Minority governments not lacking legitimacy - analysis

What would happen if a minority coalition of Blue and White, Labor-Gesher-Meretz and Yisrael Beytenu would be the only possible government that could be built after the March 2 election?

A voter in Jerusalem in the last Knesset election on April 9 (photo credit: MARC ISRAEL SELLEM)
A voter in Jerusalem in the last Knesset election on April 9
(photo credit: MARC ISRAEL SELLEM)
Genevan philosopher Jean-Jacques Rousseau said: “It is unnatural for a majority to rule, for a majority can seldom be organized and united for specific action, and a minority can.”
Rousseau lived in the 1700s. But his quote could apply in Israel in 2020, two weeks before the country’s third election in under a year, with seemingly no end in sight.

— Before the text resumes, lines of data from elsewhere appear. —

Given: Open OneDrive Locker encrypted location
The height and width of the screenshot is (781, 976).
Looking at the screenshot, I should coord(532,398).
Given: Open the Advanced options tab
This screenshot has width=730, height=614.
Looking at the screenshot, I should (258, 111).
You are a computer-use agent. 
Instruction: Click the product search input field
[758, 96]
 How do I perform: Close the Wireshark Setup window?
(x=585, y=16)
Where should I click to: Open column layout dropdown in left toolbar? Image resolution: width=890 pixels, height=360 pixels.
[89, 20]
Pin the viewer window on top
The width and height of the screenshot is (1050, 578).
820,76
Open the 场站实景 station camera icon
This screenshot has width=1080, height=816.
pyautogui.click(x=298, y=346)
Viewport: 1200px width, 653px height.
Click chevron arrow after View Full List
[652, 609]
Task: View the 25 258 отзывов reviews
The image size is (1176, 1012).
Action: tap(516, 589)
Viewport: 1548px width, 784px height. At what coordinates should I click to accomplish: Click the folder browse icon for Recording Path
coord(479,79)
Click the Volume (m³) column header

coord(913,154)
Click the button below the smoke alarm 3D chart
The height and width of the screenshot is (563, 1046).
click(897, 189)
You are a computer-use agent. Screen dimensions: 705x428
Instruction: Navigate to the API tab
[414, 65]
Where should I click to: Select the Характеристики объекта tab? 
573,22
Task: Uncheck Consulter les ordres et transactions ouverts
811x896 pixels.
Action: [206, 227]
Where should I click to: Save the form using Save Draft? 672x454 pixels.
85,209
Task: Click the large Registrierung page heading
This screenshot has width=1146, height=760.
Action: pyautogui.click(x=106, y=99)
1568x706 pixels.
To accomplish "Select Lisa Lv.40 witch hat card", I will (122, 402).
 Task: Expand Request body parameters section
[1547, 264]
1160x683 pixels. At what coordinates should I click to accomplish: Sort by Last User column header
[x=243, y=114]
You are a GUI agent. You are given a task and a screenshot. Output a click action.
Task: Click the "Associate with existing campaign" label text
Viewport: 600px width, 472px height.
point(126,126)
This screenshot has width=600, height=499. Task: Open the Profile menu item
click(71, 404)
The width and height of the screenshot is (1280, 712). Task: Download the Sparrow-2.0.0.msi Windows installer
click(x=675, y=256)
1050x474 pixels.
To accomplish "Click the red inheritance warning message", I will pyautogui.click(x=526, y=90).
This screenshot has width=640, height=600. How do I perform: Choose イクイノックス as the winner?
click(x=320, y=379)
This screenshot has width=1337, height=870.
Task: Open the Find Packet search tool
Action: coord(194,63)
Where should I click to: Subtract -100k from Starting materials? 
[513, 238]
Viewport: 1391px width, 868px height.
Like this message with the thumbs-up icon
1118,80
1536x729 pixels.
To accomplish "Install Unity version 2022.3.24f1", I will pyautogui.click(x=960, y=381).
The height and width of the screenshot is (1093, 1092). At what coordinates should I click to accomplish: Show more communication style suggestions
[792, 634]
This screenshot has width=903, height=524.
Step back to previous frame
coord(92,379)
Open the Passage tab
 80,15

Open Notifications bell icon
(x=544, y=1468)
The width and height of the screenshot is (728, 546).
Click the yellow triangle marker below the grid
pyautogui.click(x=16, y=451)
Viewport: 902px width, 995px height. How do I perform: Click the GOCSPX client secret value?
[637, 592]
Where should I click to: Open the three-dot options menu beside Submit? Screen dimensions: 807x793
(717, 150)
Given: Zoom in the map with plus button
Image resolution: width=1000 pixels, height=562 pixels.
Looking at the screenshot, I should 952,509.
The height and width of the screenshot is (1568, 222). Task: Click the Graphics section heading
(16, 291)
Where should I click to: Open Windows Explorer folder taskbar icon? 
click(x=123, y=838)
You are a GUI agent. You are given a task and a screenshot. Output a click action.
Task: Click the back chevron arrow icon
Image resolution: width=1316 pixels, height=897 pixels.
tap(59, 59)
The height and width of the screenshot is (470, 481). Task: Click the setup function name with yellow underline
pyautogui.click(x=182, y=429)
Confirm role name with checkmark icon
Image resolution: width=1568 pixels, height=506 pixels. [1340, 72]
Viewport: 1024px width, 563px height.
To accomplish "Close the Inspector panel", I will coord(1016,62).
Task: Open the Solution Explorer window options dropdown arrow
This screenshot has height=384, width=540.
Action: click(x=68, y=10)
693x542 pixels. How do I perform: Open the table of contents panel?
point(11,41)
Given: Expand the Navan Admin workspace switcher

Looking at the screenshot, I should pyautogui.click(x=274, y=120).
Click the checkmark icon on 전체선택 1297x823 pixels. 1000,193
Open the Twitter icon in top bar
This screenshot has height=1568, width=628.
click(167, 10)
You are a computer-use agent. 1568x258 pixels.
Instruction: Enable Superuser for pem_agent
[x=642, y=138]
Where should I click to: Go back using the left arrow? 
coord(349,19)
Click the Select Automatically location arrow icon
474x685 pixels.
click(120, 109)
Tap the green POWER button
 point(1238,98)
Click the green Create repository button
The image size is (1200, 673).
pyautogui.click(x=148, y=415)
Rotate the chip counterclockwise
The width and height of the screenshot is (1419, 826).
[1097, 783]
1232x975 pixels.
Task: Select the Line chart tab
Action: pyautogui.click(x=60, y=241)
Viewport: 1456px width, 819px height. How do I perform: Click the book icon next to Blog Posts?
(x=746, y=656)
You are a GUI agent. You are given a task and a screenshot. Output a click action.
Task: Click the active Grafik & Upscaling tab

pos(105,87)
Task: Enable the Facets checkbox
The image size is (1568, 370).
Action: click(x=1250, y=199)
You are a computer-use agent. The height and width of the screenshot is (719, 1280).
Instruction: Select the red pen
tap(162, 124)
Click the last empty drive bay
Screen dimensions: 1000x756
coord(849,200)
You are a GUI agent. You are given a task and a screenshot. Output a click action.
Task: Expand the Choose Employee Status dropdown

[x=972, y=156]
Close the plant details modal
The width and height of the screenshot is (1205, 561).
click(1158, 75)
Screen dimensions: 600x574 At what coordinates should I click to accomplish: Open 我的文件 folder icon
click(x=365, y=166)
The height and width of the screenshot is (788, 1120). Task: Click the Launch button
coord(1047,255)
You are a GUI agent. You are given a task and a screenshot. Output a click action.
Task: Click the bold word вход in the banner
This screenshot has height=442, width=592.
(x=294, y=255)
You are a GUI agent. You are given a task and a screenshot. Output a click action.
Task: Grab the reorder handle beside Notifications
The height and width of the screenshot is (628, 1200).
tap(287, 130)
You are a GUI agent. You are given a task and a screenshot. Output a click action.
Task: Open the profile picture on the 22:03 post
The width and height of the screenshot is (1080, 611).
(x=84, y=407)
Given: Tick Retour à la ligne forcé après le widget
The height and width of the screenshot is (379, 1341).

Blue and White leader Benny Gantz defended himself from Prime Minister Benjamin Netanyahu’s attacks in his weekend interviews, denying that he intends to form a unity government backed by the Joint List from outside the coalition.
Netanyahu responded that there is no other government that Gantz could form. Blue and White replied to him that he cannot build any coalition at all. Current polls indicate that both are correct.
So what would happen if a minority coalition of Blue and White, Labor-Gesher-Meretz and Yisrael Beytenu were the only possible government coalition that could be built after the March 2 election?
Such a scenario could take place if those three parties receive more seats together than the four in Netanyahu’s right-wing bloc, and if the Joint List would agree not to let the government fall in return for relatively uncontroversial funding to build up the infrastructure in Arab towns.
Assaf Shapira, who directs the Israel Democracy Institute’s political reform program, said that minority governments can accomplish almost as much as majority governments. There is no need for 61 MKs to approve a government, appoint a minister or pass any law, except amending a Basic Law that stipulated a special majority for changes.
“A minority government is not a government of paralysis,” Shapira said. “It’s a government that relies on support from outside. It’s less acceptable in Israel, but in other countries it’s very acceptable.”
Shapira conducted a study of governments in Europe’s 29 democracies from 1945 to 2010 and found that one third of them were minority governments.
There are countries where minority governments are the norm. Eighty-nine percent of the governments in Denmark have been minority governments, and they are also common in Spain, Sweden, Romania and Norway. There is currently a minority government in Canada and there was one in the United Kingdom until their recent election.
But in Israel, minority governments are seen as illegitimate, because they do not have the support of a majority of the people. No minority government has ever been formed in Israel immediately after an election.
There have been minority governments after parties have left coalitions – most notably after Shas left Yitzhak Rabin’s government in September 1993 – until Netanyahu formed a coalition after the May 1996 election.
Shapira said that while minority governments look less legitimate, a caretaker government – as Israel has had since December 2018 – is arguably even less legitimate.
“A caretaker government has already been toppled,” he said. “A minority government can be toppled. It’s up to the Knesset to topple it and if it does not, it’s legitimate. It would be easy to explain that they did their best to form a majority government, but a minority government is better than another election.”
So will a minority government be formed? It is still unlikely, because of all the promises otherwise and because of the unpopularity of the Joint List, due to both genuine security fears and racism.
If one does get formed, it could take time before it is perceived as natural.